- WORK TASK 1 -
From the article on Bokashi liquid, list every quality it gives the liquid in its description of what Bokashi liquid is.
- WORK TASK 2 -
Carry on writing the article on Bokashi liquid, picking up right after its last sentence.

- PASSAGE TO READ -

┌──

Bokashi composting is one of the best and most popular composting methods. It relies on specific factors, such as airtightness and the presence of the right kind of EM for the fermentation process to take place. As such, it must use an airtight container (i.e. Bokashi composter). Thus, this type of organic waste management is the most suitable option for indoor composting. And while you can read more details about Bokashi composting in our past articles, we will devote our attention to Bokashi liquid herein.
Are you already using Bokashi composting and just looking to gain more information about its side product - the Bokashi liquid or Bokashi juice? Are you perhaps in search of arguments to help you decide whether or not you should start composting using this method? Or are you just interested in learning more details about Bokashi liquid, perhaps about Bokashi juice storage in particular? Whichever the case, you definitely came to the right place.
In the following sections, we will cover the basics of Bokashi liquid. You will learn what it is, what it contains, how often is it produced, how to use it, and more. Moreover, since we receive a lot of questions asking how to store Bokashi liquid, we will devote some extra attention to the Bokashi juice storage method.
Without any further ado, let’s dive right in.
What is Bokashi Liquid?
Bokashi liquid, also known as Bokashi juice, is a side product that forms during the fermentation process of organic material inside a Bokashi composter. This liquid is full of nutrients but it is also very concentrated and highly acidic. Moreover, it is microbiologically highly rich.
Thanks to gravity, the liquid accumulates at the bottom of the Bokashi composter. As such, a properly designed bin may offer easy access to that precious liquid. In case you want more information about what Bokashi liquid is, make sure to check out this particular past article.
How to Use Bokashi Liquid
The exact steps of how to use Bokashi liquid vary depending on the purpose of its use. While there are several ways to use this precious juice, using it as a fertilizer and drain cleaner is what we focus on.

└──

[Stored data entries]
┌──

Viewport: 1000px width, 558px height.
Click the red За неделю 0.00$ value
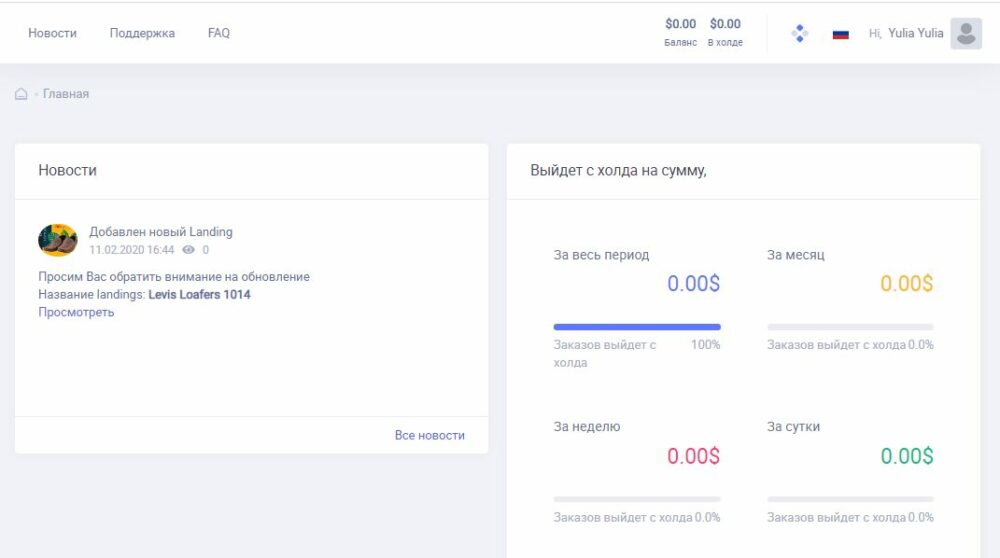point(693,456)
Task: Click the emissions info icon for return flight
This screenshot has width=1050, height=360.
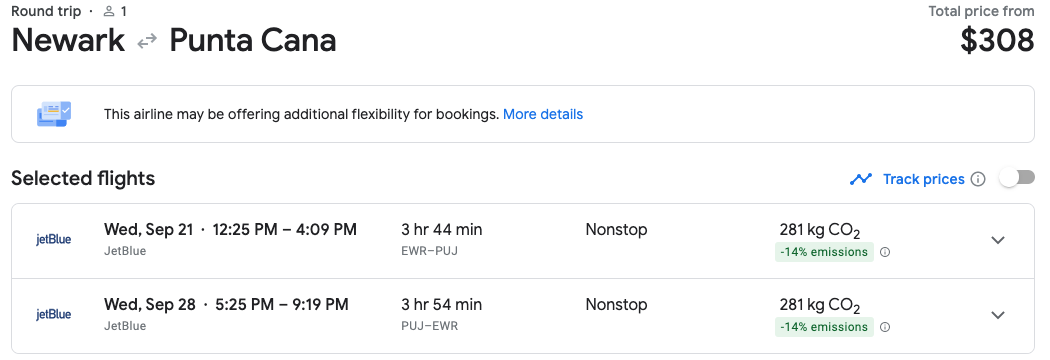Action: (x=885, y=327)
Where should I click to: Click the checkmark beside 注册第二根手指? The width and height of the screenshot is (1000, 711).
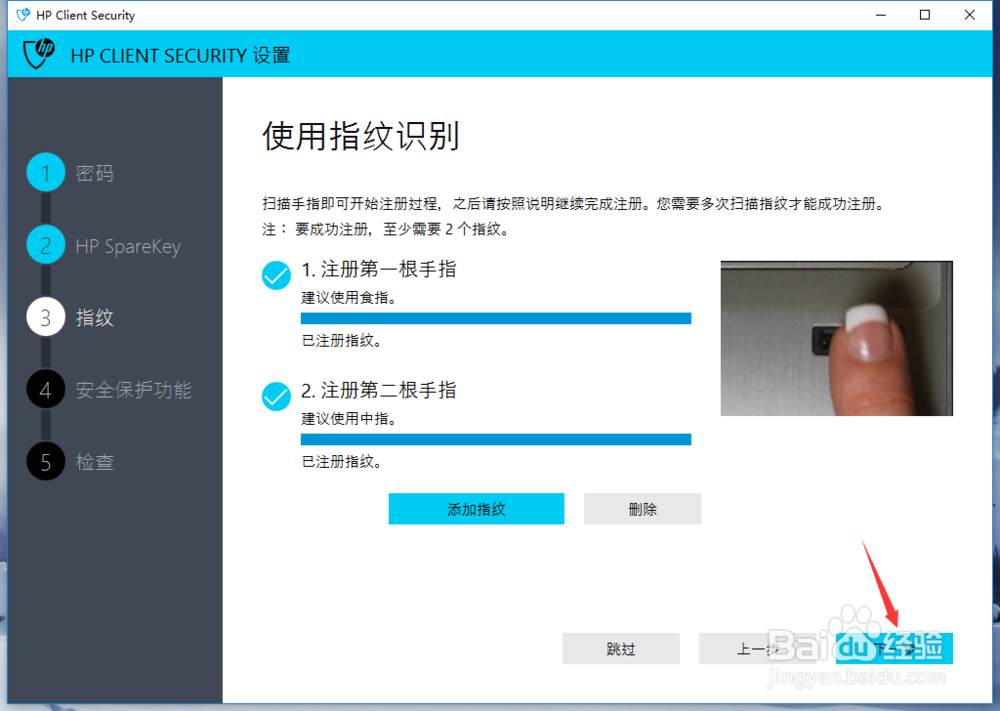[x=275, y=396]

└──

- ANSWER SECTION 1 -
- Full of nutrients
- Very concentrated
- Highly acidic
- Microbiologically highly rich

- ANSWER SECTION 2 -
When using Bokashi liquid as a drain cleaner (a.k.a. Bokashi juice drain cleaner), you do not dilute it. Using any type of container, you simply pour Bokashi liquid into any of your bathroom or kitchen drains; you may even pour it into your toilet. The liquid will then start to do its thing - it will decompose the accumulated washing powders, toilet paper, and other material potentially clogging the drain. Moreover, it will prevent the future accumulation of grease in your pipes.
On the other hand, if you want to use Bokashi liquid to fertilize plants, you need to dilute it first. Once diluted, you simply water your plants with it.
Bokashi Liquid Dilution
The details of Bokashi liquid dilution depend on the frequency of watering. A good guideline is to go with a 1:100 ratio (Bokashi liquid : water) if you water your plants once per week or less frequently, and a 1:200 ratio if your watering frequency is more than once per week.
What does Bokashi Liquid Contain?
As mentioned above, Bokashi liquid is microbiologically rich. This means it contains many antioxidants, enzymes, and natural antibiotics, all of which can feed your plants. Without going into further details, it is safe to say that a properly diluted Bokashi juice provides your plants with all the essential nutrients required for them to thrive. The best thing about the fertilizing liquid obtained by diluting Bokashi liquid is that it may be used for plants on the garden beams as well as all potted plants.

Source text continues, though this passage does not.